Oh...come on now Tom!
You know better than that!
We need you to buy at least two different preferably 3 different shotguns...one for trap...one for skeet...and one for the field.
I have been going pheasant, chukar, or quail hunting once a week since before Thanksgiving....maybe even before Halloween...I can't remember now.
These hunts have been on clubs where you pay to have the club workers or the owner of the club put out birds for you. Or on state public land, again where we have paid to have birds put out. At the state park, we can only harvest two pheasants...rooster...hen....doesn't matter. I go mainly to get my dog experience on live birds.
We have been out there walking for a good 4 hours trying to "limit out".

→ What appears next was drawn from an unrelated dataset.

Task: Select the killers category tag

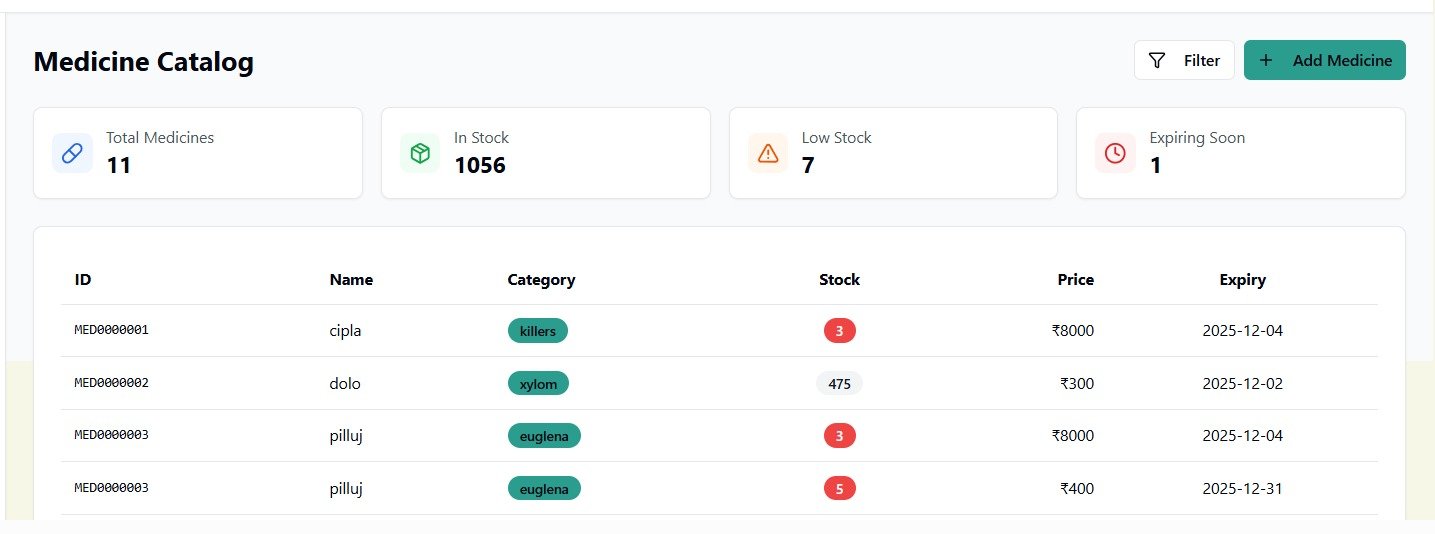Action: tap(537, 331)
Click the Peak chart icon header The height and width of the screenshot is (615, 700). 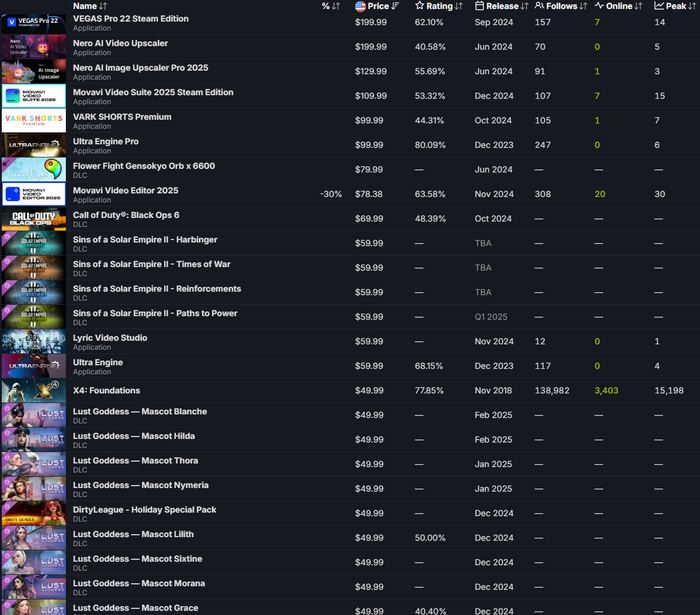659,6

So my point is....for the field where you do more walking than shooting, you want a lighter gun. For trap or skeet, you want a heavier gun so that it absorbs the recoil of 25, 50, or 75 or more shots back to back and that the recoil doesn't beat you up.
Elsewhere on the forum, I posted a while back that I got a Weimaraner puppy. So that got me more into training him and more into shotguns. After my second round of skeet ever, I realized that I needed to see an optometrist ASAPly. The doc saw me, and he came to the conclusion that I am actually left eye dominant. The clay games are a little better for me now that I put a piece of scotch tape over the left lens.

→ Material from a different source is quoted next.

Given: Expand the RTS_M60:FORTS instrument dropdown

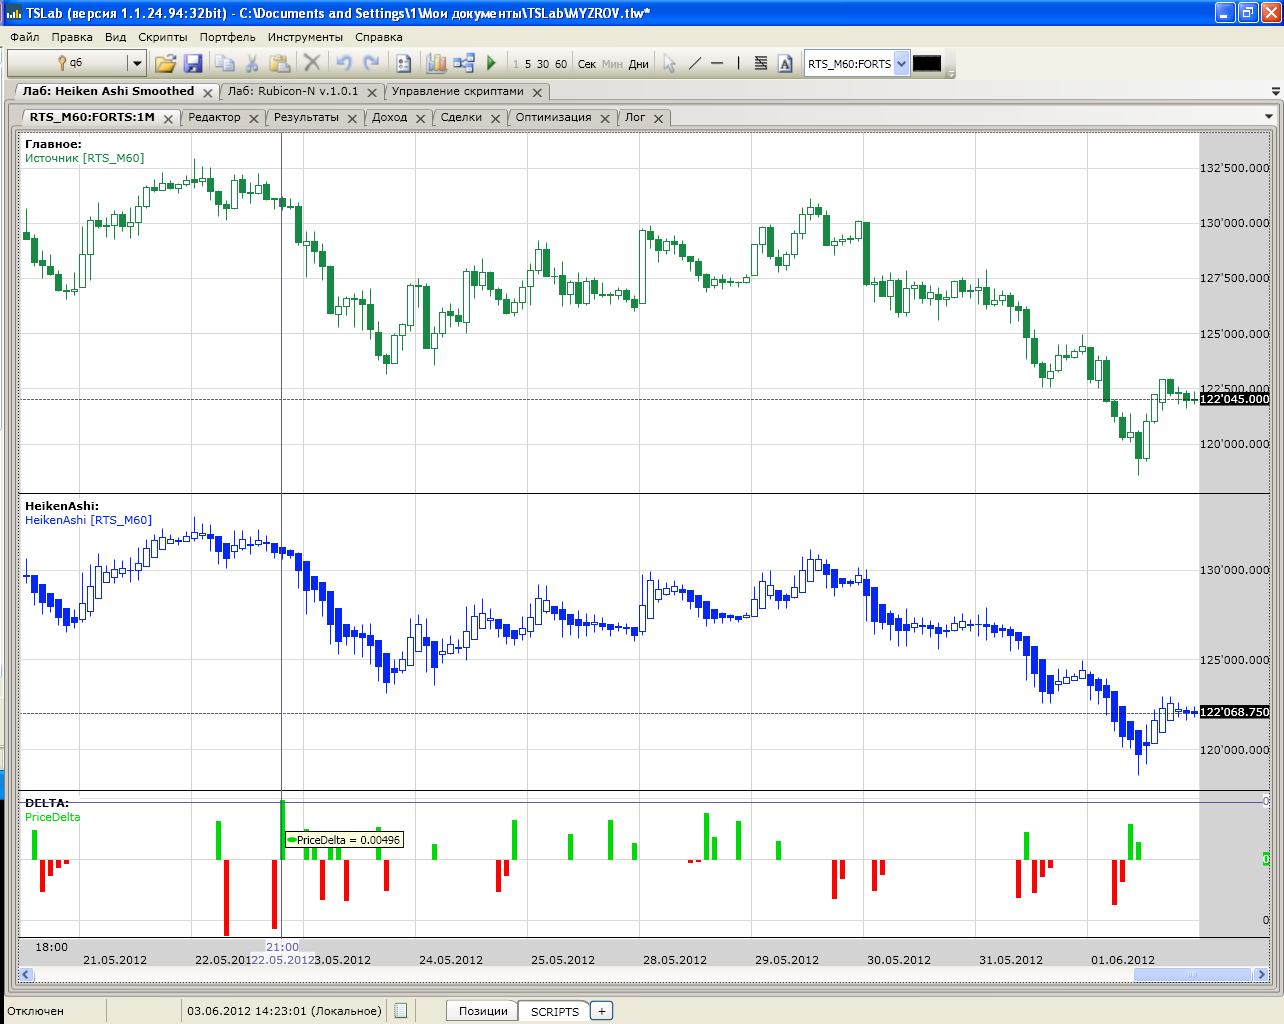Looking at the screenshot, I should pos(901,64).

Anywhooo....getting back to trap shotguns, the higher end ones with fancy combs, adjustable ribs, buttplates, etc. that is just to make it easier to get a "sight picture". I have heard some obscene numbers as far as the total shells some guys shoot in a year. So the guns have to be built to last.
And well...there is a bit of fashion show and snobbery with it. I am not too far from Sparta, IL where they hold the Grand every year. When the Grand is going on, it is like Lifestyles of the Rich and Famous. RV's there that rock bands would travel in. You can't swing a dead cat without hitting a $10,000 shotgun.